Torniamo indietro, agli attimi precedenti lo sparo fatale. Secondo l’indagato, “la pistola era ben visibile” e “l’aveva presa per scherzare”. Ma appena impugnata, “era partito il colpo letale”. La pistola era priva del tappo rosso, ma Caiafa “diceva di aver pensato fosse finta“. Stando a lui, si sarebbe reso contro del contrario “solo al momento dello sparo”. Quando “aveva visto il sangue di Arcangelo a terra“. A sostegno di questo, aggiunge: “Tutto il gruppo di amici (…) aveva visto l’arma”, e tutti “erano consapevoli del gioco che stavano facendo lui e Correra Arcangelo”. Dettaglio non secondario, per Caiafa la vittima “lo sfidava a sparare, mostrando il petto”. In quegli istanti, tutti avrebbero guardato nella loro direzione. Esploso il colpo, gli avrebbero urlato “cosa hai fatto”. Il gip sottolinea il contrasto tra queste parole e quelle dei ragazzi presenti. “Dunque – osserva il magistrato -, sarebbero state false tutte le dichiarazioni rese dai giovani sentiti che avevano riferito di non aver visto alcuna arma e, anzi, di non aver visto neanche il momento dell’esplosione del colpo”. Le versioni fornite dai testimoni, a loro volta, sono ritenute “inverosimili” e “reticenti”.

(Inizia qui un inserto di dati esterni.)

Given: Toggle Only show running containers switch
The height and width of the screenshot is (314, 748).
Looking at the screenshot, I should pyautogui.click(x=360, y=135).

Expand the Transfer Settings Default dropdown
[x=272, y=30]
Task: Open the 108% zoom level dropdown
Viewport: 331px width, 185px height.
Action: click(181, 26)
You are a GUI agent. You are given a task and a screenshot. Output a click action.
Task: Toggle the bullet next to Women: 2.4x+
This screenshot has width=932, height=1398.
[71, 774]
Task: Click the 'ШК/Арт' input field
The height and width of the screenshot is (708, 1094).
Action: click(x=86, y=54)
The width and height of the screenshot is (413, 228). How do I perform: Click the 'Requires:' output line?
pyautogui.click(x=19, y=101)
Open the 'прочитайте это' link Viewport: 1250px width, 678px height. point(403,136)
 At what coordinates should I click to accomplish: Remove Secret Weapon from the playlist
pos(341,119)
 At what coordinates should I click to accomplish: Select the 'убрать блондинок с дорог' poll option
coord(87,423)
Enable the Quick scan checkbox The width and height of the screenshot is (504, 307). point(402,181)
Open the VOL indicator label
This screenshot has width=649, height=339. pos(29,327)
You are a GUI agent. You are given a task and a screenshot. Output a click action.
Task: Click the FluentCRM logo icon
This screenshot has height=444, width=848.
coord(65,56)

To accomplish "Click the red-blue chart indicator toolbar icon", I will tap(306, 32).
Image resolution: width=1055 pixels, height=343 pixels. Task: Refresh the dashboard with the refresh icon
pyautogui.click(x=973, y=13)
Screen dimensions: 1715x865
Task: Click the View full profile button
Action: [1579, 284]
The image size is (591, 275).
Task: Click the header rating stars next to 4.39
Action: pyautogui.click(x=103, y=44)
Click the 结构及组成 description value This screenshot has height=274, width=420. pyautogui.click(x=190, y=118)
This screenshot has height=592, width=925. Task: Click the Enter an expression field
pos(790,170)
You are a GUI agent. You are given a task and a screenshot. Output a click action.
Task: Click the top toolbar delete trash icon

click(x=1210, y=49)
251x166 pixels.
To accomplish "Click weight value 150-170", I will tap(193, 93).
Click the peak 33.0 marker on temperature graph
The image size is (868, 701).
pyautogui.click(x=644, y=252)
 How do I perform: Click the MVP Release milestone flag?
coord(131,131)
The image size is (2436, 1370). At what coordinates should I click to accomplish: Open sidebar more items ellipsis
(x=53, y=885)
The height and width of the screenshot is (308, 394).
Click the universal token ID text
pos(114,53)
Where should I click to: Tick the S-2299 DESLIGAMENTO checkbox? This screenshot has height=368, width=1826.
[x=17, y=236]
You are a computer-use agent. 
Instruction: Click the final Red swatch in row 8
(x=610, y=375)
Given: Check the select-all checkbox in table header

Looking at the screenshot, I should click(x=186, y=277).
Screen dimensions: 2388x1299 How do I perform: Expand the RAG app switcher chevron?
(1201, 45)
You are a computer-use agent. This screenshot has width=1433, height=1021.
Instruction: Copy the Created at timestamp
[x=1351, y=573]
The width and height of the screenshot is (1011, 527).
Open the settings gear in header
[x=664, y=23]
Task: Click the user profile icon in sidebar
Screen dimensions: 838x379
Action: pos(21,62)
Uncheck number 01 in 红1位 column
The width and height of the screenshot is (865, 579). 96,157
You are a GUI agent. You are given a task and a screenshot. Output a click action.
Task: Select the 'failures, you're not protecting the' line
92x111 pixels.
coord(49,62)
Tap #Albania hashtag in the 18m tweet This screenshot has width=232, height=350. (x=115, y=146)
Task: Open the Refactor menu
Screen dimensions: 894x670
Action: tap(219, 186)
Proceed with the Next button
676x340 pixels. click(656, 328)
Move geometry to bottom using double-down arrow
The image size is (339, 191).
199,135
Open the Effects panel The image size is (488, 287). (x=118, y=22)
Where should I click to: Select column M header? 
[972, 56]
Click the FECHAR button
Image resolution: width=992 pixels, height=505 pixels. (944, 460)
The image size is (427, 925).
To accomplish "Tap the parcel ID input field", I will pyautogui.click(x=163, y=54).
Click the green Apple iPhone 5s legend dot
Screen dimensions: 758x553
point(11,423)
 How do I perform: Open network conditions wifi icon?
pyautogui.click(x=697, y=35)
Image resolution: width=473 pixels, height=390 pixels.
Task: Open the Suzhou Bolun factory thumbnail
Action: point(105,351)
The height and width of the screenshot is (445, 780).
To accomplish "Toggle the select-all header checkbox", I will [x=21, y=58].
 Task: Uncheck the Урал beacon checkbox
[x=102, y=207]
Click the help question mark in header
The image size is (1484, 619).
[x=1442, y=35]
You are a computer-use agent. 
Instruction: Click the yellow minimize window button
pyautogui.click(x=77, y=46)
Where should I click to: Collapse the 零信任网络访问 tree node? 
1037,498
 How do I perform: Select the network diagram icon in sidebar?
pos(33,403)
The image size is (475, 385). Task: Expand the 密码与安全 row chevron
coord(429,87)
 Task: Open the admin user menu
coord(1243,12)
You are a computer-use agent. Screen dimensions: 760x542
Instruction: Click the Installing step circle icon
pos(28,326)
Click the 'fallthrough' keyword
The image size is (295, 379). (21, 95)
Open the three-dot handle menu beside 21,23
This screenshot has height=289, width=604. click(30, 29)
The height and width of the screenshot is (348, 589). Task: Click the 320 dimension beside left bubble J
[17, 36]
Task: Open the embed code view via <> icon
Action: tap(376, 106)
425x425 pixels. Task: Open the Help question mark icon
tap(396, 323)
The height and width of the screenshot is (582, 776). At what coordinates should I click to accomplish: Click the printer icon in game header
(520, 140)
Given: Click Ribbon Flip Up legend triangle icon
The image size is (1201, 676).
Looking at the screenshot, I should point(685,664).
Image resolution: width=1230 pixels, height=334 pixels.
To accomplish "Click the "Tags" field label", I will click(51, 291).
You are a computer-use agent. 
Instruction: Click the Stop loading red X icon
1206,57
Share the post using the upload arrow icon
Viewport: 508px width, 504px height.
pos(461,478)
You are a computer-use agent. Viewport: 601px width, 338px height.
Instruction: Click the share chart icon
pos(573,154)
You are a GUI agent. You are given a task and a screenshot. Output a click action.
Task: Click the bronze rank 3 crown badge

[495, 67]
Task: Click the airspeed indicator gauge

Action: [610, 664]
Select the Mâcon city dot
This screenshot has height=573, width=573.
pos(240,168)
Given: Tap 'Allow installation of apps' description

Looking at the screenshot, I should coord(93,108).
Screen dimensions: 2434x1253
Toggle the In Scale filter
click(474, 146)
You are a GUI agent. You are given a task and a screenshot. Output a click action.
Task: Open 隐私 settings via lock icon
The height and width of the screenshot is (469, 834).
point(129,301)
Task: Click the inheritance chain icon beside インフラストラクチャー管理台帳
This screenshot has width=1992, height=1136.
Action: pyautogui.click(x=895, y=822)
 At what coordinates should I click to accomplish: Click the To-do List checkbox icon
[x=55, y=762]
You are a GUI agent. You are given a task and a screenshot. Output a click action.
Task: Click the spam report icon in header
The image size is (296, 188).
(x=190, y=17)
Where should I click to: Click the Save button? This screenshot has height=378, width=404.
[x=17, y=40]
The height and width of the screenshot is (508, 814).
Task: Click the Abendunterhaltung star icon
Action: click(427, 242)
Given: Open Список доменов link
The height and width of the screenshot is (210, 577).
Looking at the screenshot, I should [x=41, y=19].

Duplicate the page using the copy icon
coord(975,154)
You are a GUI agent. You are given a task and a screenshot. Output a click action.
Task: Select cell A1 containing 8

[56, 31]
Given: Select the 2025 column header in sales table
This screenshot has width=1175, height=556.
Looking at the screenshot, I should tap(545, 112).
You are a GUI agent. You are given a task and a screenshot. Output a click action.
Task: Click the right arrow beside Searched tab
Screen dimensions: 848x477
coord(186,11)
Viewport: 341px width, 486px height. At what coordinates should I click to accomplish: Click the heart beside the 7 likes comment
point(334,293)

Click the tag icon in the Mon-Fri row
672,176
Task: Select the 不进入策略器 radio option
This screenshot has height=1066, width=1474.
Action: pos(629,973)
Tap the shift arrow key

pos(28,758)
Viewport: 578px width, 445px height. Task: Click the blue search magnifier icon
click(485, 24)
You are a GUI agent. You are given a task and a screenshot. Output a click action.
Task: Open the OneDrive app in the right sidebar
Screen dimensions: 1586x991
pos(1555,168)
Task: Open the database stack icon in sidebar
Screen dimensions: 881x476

Non convince il giudice neppure il racconto di Caiafa. “Ha riferito di essersi allontanato dall’ospedale, perché spaventato eppure – considera – , in quel frangente, nella più totale disperazione derivante dall’aver cagionato la morte di un amico fraterno, aveva avuto la lucidità di chiedere allo zio di recarsi sul luogo del fatto per recuperare, oltre al
motorino, proprio l’arma, frettolosamente abbandonata per strada”. Si chiede retoricamente il gip: “Che senso avrebbe avuto recuperare quell’arma e spingere lo zio a commettere a sua volta il delitto di porto di arma abusiva, se quell’arma fosse stata rinvenuta per caso sulla pubblica via e non fosse stata riconducibile (…) proprio a quei ragazzi e a chi quei ragazzi li aveva armati”. E poi ancora: “Perché liberarsi degli abiti indossati”. Insomma tutta la condotta dell’indagato, dopo il fatto, dimostrerebbe “che quell’arma non era stata trovata per caso e che tantomeno era stata ritenuta un’arma giocattolo”. Oltre il gip non può spingersi, sul “fatto omicidiario non contestato”. Su quello sono in corso altri accertamenti, per fare chiarezza.